This scheme, Zionism, attracted the favor of the Prime Minister, Mr. David Lloyd George, who, like Wilson, had with prominent Jews certain close relations… Thus, according to S. Landman, in his paper “Secret History of the Balfour Declaration” (World Jewry, March 1, 1935), after an “understanding had been arrived at between Sir Mark Sykes and Weizmann and Sokolow, it was resolved to send a secret message to Justice Brandeis that the British Cabinet would help the Jews to gain Palestine in return for active Jewish sympathy and support in U.S.A. for the allied cause so as to bring about a radical pro-ally tendency in the United States.” An article, “The Origin of the Balfour Declaration” (The Jewish Chronicle, February 7, 1936) is more specific. According to this source, certain “representatives of the British and French Governments” had been convinced that “the best and perhaps the only way to induce the American President to come into the war was to secure the co-operation of Zionist Jewry by promising them Palestine.” In doing so “the Allies would enlist and mobilize the hitherto unsuspectedly powerful force of Zionist Jewry in America and elsewhere.” Since President Wilson at that time “attached the greatest possible importance to the advice of Mr. Justice Brandeis,” the Zionists worked through him and “helped to bring America in.”[16]
The Balfour Declaration was a poison pill and a gambit by the British war leaders at a period during the war in its third year when Allied victory appeared remote and uncertain, and the urgency to break the stalemate in the European theatre of war increasingly pressing. A promise made to Zionists for a Jewish homeland in Palestine could tip the balance by the influence brought to bear on the American president to make common cause with Allied powers in making the world “safe for democracy”, a progressive ideal that likely would positively be received by the president. But to the hard-headed men in London responsible for protecting and advancing imperial-colonial interests, a promised Jewish homeland regardless of whatever Christian Zionist sentiments moved the minds and hearts of some of the political leaders, as in the case of Prime Minister Lloyd George[17], a promised and dependent colonial-settler homeland/state for Jews in Palestine would secure a land bridge connecting Egypt and the Suez Canal through Mesopotamia and Iran with India, the crown jewel of the British Empire. Here was Herzl’s scam of securing a land “grant” in the making of Zionist agenda, a statehood for European Jews, that eventually came to fruition in the letter Balfour was authorized by his government to address Baron Rothschild with the promise of a Jewish homeland in Palestine.

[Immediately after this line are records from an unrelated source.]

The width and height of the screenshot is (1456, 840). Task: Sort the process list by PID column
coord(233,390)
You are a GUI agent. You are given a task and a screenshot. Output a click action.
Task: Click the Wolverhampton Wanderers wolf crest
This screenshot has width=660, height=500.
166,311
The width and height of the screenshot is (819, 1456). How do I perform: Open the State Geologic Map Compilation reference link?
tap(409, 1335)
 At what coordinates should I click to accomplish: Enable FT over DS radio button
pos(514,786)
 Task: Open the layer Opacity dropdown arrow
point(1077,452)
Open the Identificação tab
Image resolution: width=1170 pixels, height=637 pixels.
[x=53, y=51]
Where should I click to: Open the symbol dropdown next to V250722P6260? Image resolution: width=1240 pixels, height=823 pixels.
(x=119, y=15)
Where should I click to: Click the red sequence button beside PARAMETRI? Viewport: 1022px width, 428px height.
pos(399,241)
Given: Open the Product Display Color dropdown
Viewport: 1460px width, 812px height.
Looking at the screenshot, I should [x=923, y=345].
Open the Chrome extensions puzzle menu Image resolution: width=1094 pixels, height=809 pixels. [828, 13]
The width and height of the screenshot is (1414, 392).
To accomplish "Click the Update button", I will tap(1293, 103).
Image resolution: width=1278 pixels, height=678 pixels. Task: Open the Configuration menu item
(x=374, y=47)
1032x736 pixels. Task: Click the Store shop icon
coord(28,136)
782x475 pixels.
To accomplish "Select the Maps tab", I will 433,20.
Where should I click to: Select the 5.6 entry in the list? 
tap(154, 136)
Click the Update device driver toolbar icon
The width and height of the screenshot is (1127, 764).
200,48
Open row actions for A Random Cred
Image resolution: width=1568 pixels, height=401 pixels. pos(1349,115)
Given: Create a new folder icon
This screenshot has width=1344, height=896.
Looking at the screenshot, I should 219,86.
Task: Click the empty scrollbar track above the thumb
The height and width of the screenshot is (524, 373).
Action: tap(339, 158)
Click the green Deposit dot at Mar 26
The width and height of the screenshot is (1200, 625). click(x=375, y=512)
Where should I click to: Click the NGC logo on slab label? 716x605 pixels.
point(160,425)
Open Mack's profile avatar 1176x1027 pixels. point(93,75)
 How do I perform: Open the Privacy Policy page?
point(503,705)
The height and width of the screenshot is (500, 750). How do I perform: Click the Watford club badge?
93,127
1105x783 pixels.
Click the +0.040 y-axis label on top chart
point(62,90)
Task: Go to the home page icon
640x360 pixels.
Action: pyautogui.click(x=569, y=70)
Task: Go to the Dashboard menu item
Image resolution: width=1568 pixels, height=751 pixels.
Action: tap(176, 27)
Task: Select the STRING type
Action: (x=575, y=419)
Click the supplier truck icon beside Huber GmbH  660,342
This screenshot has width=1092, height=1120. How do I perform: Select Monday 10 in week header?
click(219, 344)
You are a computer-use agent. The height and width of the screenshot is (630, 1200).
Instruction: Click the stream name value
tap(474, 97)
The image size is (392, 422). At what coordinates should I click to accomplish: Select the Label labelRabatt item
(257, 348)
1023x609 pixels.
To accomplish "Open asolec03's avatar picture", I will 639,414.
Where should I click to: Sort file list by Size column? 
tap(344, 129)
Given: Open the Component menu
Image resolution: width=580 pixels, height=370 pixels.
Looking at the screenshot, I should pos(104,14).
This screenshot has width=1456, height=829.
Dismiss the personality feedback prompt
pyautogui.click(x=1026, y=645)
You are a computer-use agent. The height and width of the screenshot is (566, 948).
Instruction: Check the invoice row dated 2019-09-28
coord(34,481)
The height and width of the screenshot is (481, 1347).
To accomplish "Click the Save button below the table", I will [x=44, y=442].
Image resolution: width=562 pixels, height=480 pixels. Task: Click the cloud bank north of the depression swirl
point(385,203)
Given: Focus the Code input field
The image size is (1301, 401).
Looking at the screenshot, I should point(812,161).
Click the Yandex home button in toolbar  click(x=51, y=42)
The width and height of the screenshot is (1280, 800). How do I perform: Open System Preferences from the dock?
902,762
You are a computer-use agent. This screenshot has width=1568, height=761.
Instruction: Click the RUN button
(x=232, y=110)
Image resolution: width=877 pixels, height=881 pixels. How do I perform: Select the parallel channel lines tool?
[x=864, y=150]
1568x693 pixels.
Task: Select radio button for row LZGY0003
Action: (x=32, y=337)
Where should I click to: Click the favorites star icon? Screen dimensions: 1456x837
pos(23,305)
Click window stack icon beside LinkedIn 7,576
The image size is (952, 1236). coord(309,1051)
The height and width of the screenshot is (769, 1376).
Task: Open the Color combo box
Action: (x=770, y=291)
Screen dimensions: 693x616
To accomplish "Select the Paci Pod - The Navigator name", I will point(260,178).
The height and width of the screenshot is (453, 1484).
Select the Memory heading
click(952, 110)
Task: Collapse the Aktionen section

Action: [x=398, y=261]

Before Balfour’s letter was despatched, however, there was a strong dissenting view conveyed to the government. Edwin Montagu (1879-1924) was the only Jewish member of the British War Cabinet, and his memorandum to the Cabinet in August 1917 delayed the release of Balfour’s letter by over two months. David Fromkin, an American historian, in his account of the war wrote, “Edwin Montagu, Secretary of State for India, led the opposition group within the Cabinet. He, along with his cousin, Herbert Samuel, and Rufus Isaacs (Lord Reading) had broken new ground for their co-religionists: they had been the first Jews to sit in a British Cabinet. The second son of a successful financier who had been ennobled, Montagu saw Zionism as a threat to the position in British society that he and his family had so recently, and with so much exertion, attained. Judaism, he argued, was a religion, not a nationality, and to say otherwise was to say that he was less than 100 percent British.”[18] But Fromkin also noted that Montagu’s non-Zionism was not simply personal, that it reflected the views of a majority of Jews. “As of 1913, the last date for which there were figures,” Fromkin wrote, “only about one percent of the world’s Jews had signified their adherence to Zionism. British Intelligence reports indicated a surge of Zionist feeling during the war in the Pale of Russia, but there were no figures either to substantiate or to quantify it. In Britain, the Conjoint Committee, which represented British Jewry in all matters affecting Jews abroad, had been against Zionism from the start and remained so.”[19] The figure of 11,500,000 for the world Jewish population that Fromkin cited in his footnote came from the American Jewish Yearbook for 1909-10 and was referred to in the 11th edition of Encyclopaedia Britannica under the subject heading of “Jews.” The support for Zionism and its Herzlian agenda of nationhood was miniscule among the emancipated Jews of Britain, France, Germany and the Netherlands, and where it existed in any noticeable numbers it was among Jews of Eastern Europe yet to be emancipated from their ghettos. But when given a choice and the opportunity, the majority of Eastern European Jews between 1880s and the outbreak of the war in 1914 had headed for America.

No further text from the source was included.